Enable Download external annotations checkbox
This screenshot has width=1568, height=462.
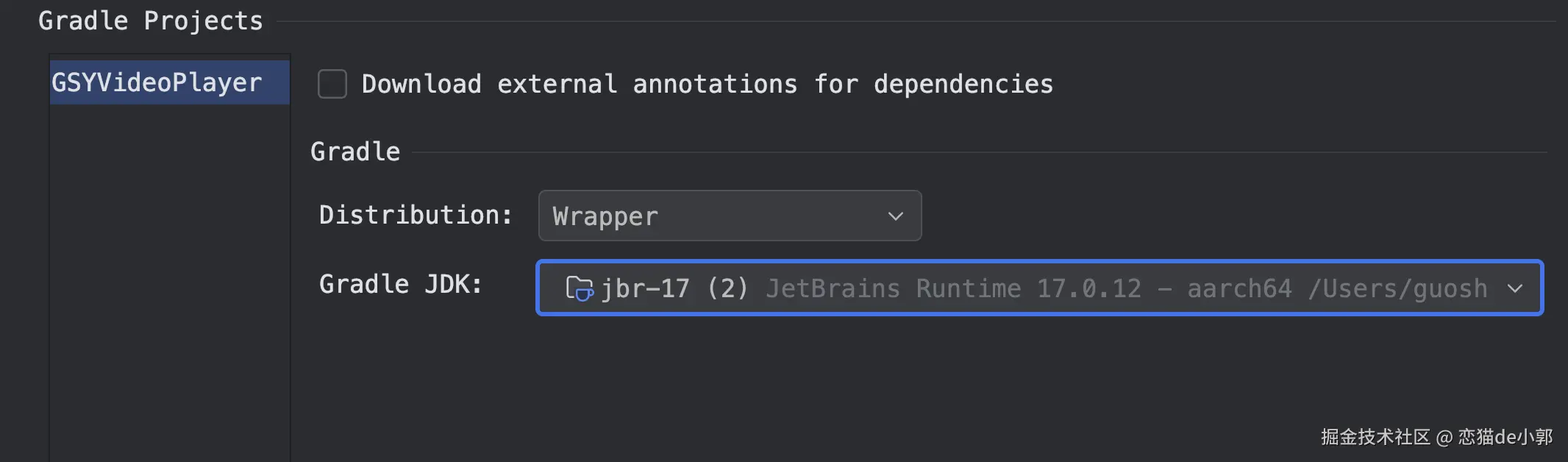click(332, 84)
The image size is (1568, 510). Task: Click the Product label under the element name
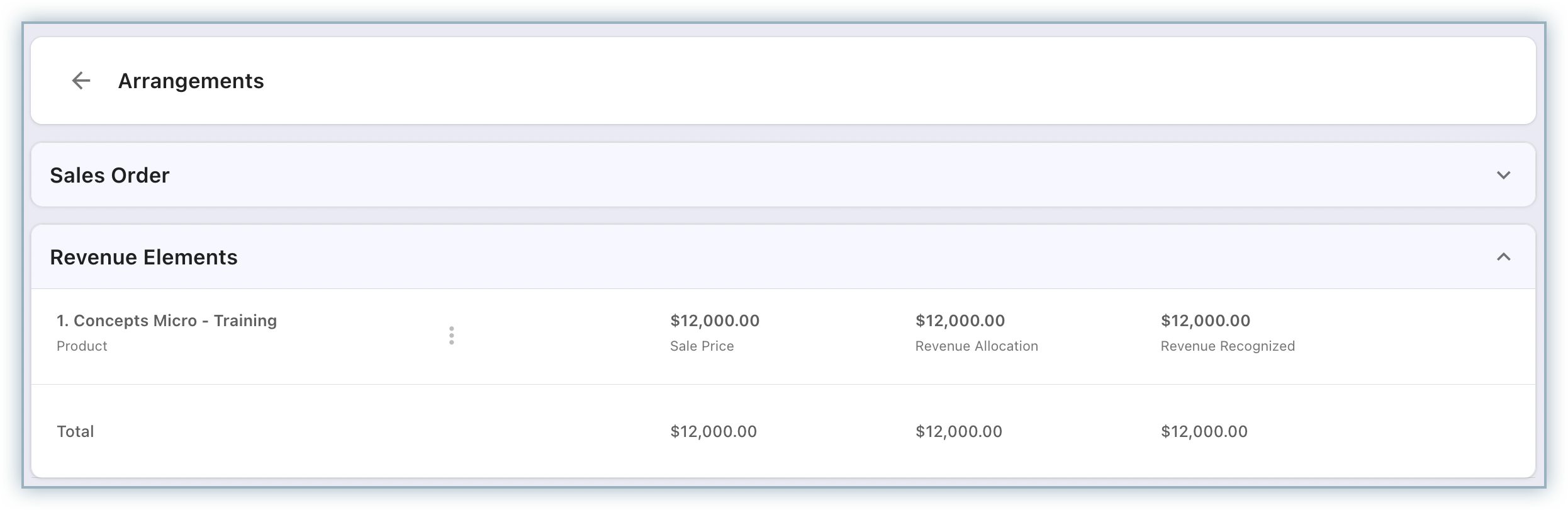[82, 346]
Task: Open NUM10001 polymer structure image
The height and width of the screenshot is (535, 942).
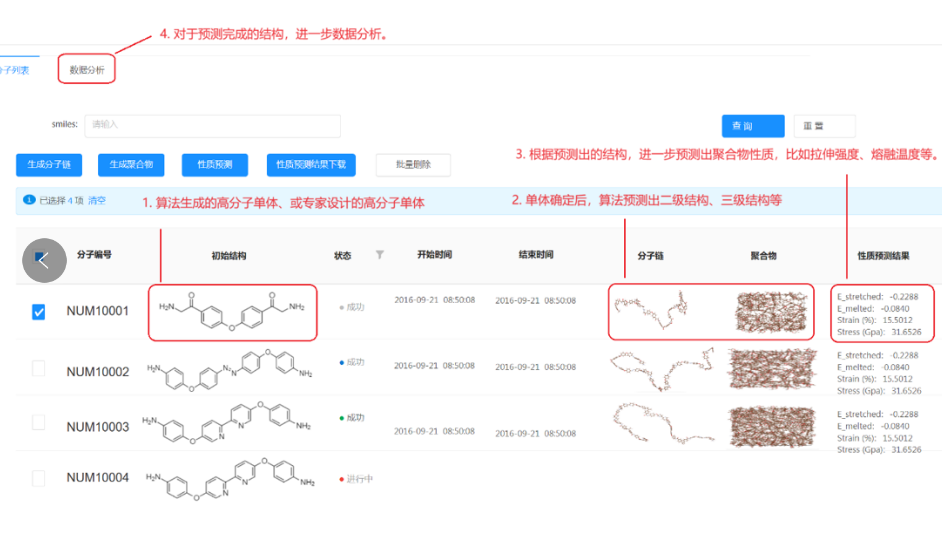Action: click(x=769, y=312)
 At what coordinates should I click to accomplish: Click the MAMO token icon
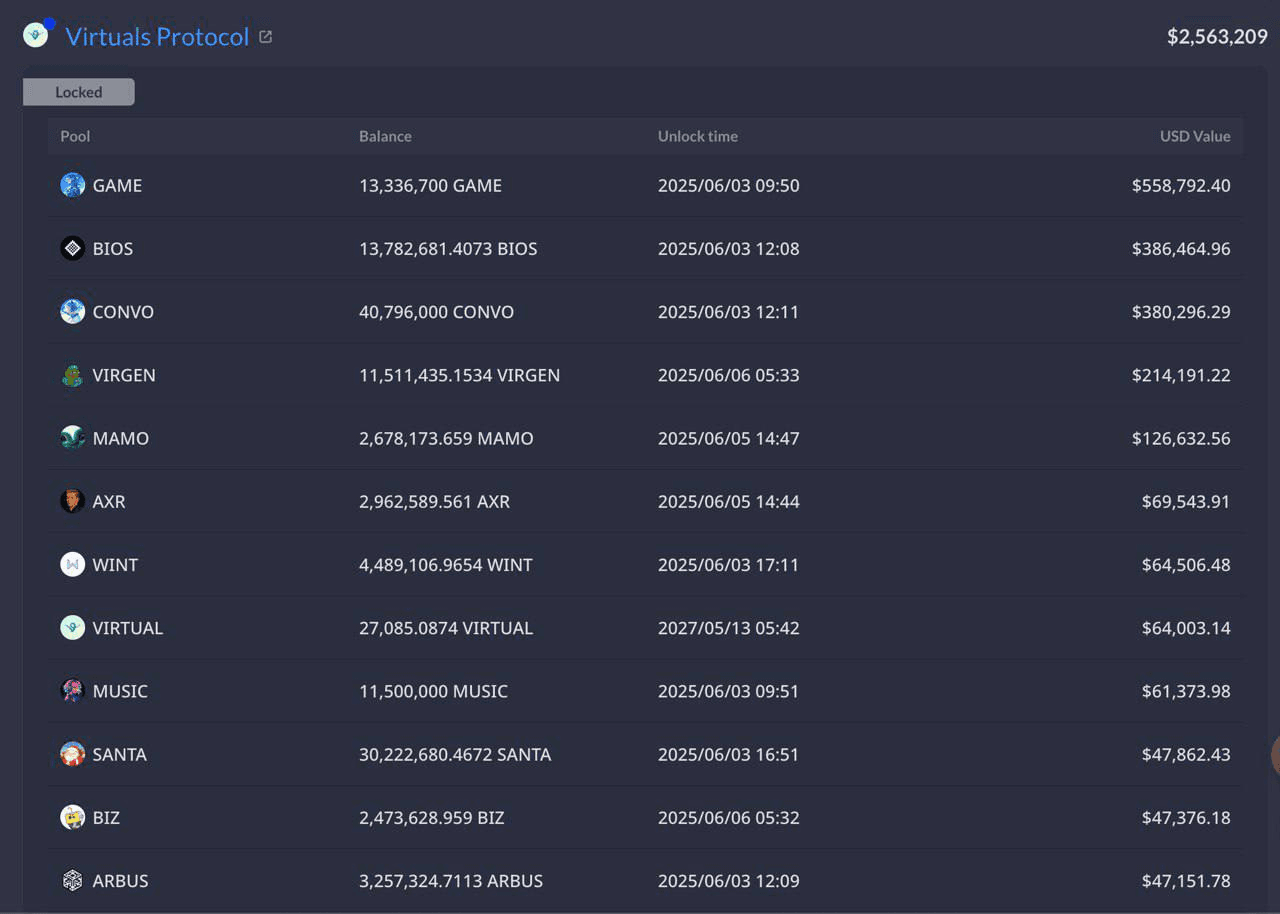[72, 438]

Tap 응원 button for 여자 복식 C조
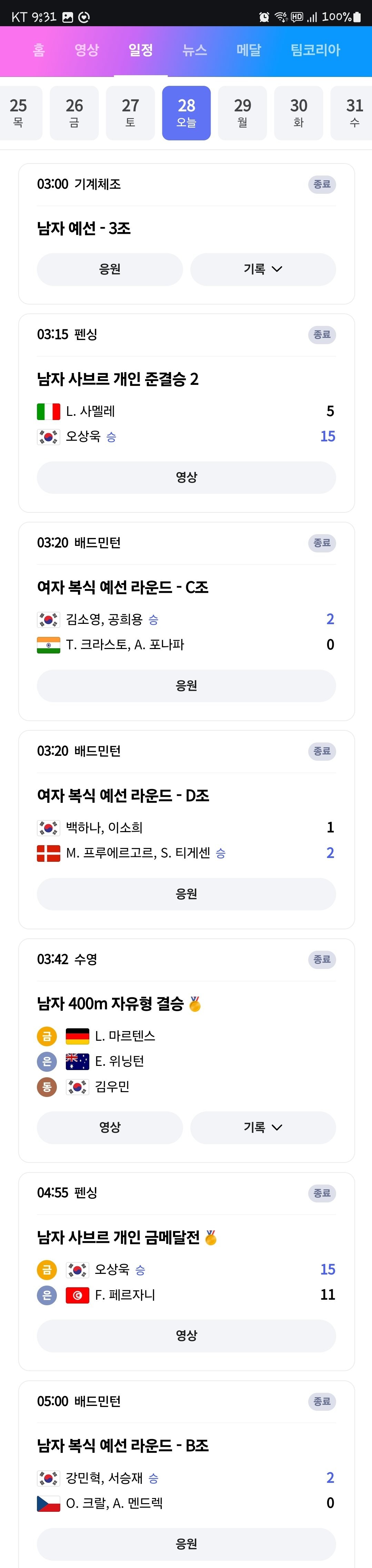(186, 686)
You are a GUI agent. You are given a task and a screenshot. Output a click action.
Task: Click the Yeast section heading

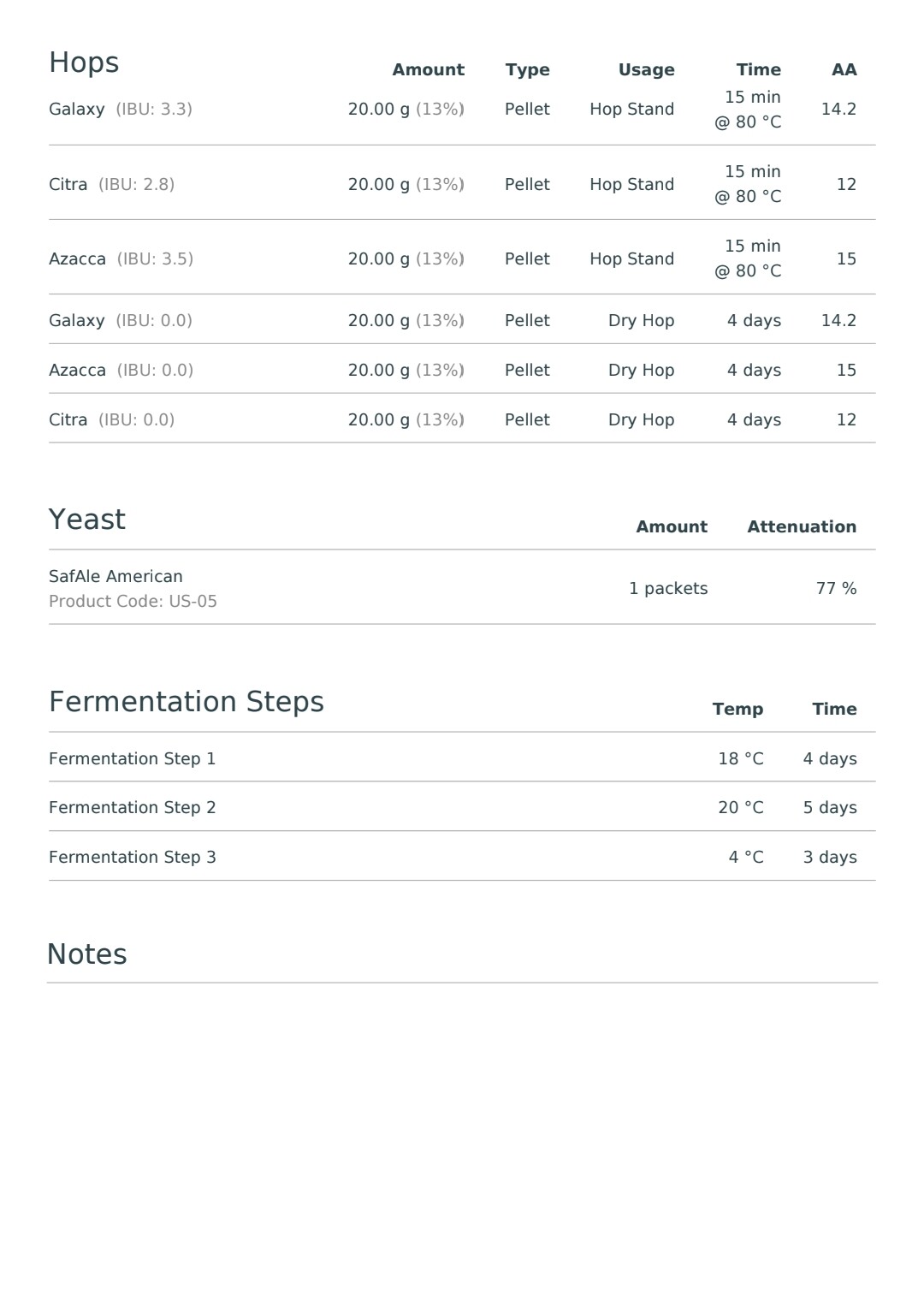coord(86,520)
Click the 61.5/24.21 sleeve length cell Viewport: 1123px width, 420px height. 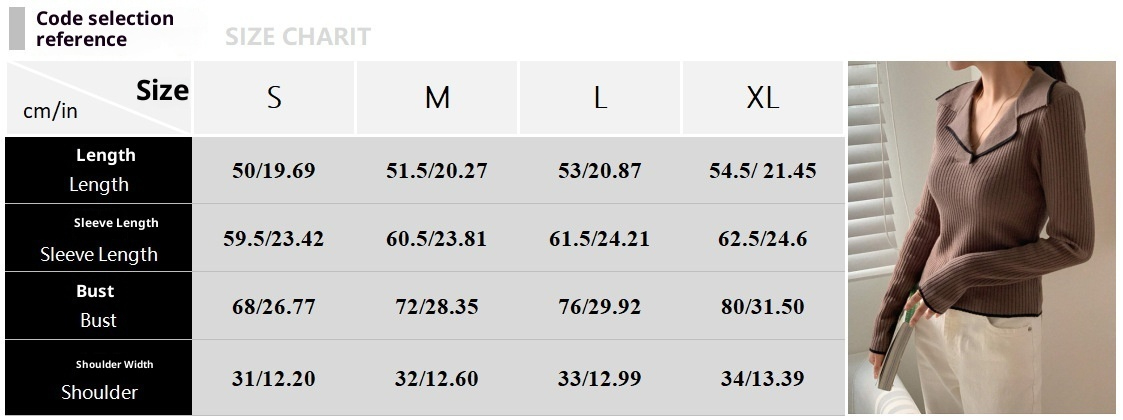pos(600,240)
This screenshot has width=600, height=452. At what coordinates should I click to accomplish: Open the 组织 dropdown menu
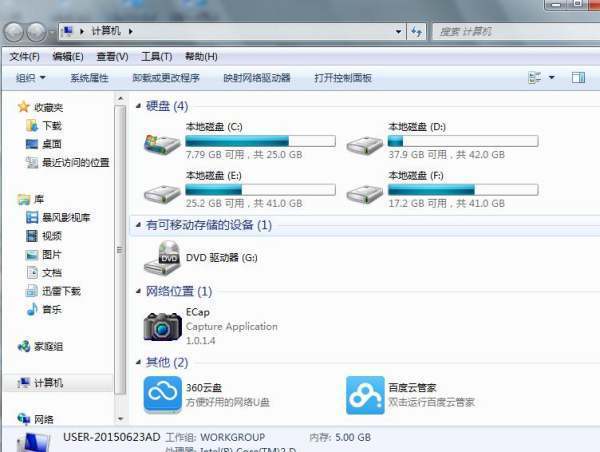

§

What you need to do: The total alone is wanted: how many lines in the listing above contain "Open".

Task output: 2